The technical mechanism is straightforward: JavaScript reads the image file into memory, the browser's Canvas API re-encodes it at the chosen quality level, and the result is made available for download — all locally, with no network request for the image data.
🗜️ Compress images directly in your browser with PixLite. No uploads, no accounts, no file size limits imposed by a server. Convert between JPEG, PNG, and WebP with adjustable quality — batch process up to 20 files at once. Your photos never leave your device.
Open PixLite →Frequently Asked Questions
What is the difference between lossy and lossless compression?
Lossy compression permanently removes some image data to achieve smaller file sizes — JPEG uses this approach. Lossless compression reduces file size without discarding any data, so the decompressed image is pixel-perfect — PNG uses this approach.
Which image format has the best compression?
WebP generally achieves the best compression among widely supported formats, producing files roughly 25–35% smaller than equivalent JPEG at the same visual quality.
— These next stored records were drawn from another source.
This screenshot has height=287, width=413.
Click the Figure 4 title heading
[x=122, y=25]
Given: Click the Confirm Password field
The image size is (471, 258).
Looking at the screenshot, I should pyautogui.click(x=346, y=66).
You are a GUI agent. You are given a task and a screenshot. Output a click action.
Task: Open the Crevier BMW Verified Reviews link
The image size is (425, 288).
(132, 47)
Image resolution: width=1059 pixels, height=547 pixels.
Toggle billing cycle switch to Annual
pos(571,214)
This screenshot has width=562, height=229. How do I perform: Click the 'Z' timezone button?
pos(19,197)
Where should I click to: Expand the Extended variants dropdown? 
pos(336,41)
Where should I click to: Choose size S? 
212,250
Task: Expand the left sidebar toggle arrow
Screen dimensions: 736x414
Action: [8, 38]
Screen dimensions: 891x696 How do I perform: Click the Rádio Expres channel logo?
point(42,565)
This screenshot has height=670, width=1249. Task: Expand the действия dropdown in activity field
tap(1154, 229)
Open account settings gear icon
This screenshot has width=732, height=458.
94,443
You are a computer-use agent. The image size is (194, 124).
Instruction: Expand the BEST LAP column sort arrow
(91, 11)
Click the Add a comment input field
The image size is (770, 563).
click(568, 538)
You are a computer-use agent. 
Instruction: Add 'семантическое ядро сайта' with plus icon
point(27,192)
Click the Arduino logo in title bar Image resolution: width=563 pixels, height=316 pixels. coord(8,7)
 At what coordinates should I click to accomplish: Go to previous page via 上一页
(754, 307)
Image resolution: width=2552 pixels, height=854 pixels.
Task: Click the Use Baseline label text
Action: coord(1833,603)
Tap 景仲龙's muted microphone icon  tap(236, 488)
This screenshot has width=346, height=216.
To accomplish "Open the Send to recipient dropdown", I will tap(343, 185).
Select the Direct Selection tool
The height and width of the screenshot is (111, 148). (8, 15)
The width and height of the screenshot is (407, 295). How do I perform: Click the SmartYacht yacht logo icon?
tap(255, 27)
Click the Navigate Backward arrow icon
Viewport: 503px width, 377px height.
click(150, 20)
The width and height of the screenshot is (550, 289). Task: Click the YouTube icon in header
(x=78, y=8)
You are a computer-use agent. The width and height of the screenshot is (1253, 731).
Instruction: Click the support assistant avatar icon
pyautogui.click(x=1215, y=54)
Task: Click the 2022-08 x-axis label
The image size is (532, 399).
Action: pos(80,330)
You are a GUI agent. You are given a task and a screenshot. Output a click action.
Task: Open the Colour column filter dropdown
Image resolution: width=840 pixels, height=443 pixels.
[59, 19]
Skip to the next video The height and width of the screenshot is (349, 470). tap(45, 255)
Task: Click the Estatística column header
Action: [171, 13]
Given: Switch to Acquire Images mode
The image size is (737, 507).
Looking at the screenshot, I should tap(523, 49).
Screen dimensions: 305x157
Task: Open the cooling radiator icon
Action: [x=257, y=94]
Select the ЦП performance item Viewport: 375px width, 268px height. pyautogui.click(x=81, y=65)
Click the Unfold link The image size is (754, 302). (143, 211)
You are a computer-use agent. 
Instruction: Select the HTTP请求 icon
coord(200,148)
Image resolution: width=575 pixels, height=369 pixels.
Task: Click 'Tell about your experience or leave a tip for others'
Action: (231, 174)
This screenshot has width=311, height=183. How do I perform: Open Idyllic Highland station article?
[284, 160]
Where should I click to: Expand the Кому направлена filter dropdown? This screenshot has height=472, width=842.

For maximum compatibility, JPEG remains the most widely supported option for photographs.
Does compressing an image reduce its quality?
Lossy compression (JPEG, WebP at lossy settings) does reduce quality, though at moderate settings the difference is often invisible to the naked eye. Lossless compression (PNG, WebP lossless) preserves quality entirely. The key is choosing an appropriate quality level for your use case.
How does browser-based image compression work?
Browser-based image compression uses the Canvas API and JavaScript to decode the image, re-encode it at a specified quality level, and produce a new file — all inside your browser tab. No data is sent to any server. Tools like PixLite use this approach to compress images privately.
What compression quality setting should I use for web images?
For JPEG images displayed on websites, a quality setting of 75–85% typically provides an excellent balance between file size and visual quality. For hero images or banners where sharpness matters, use 85–90%. For thumbnails, 65–75% is often sufficient.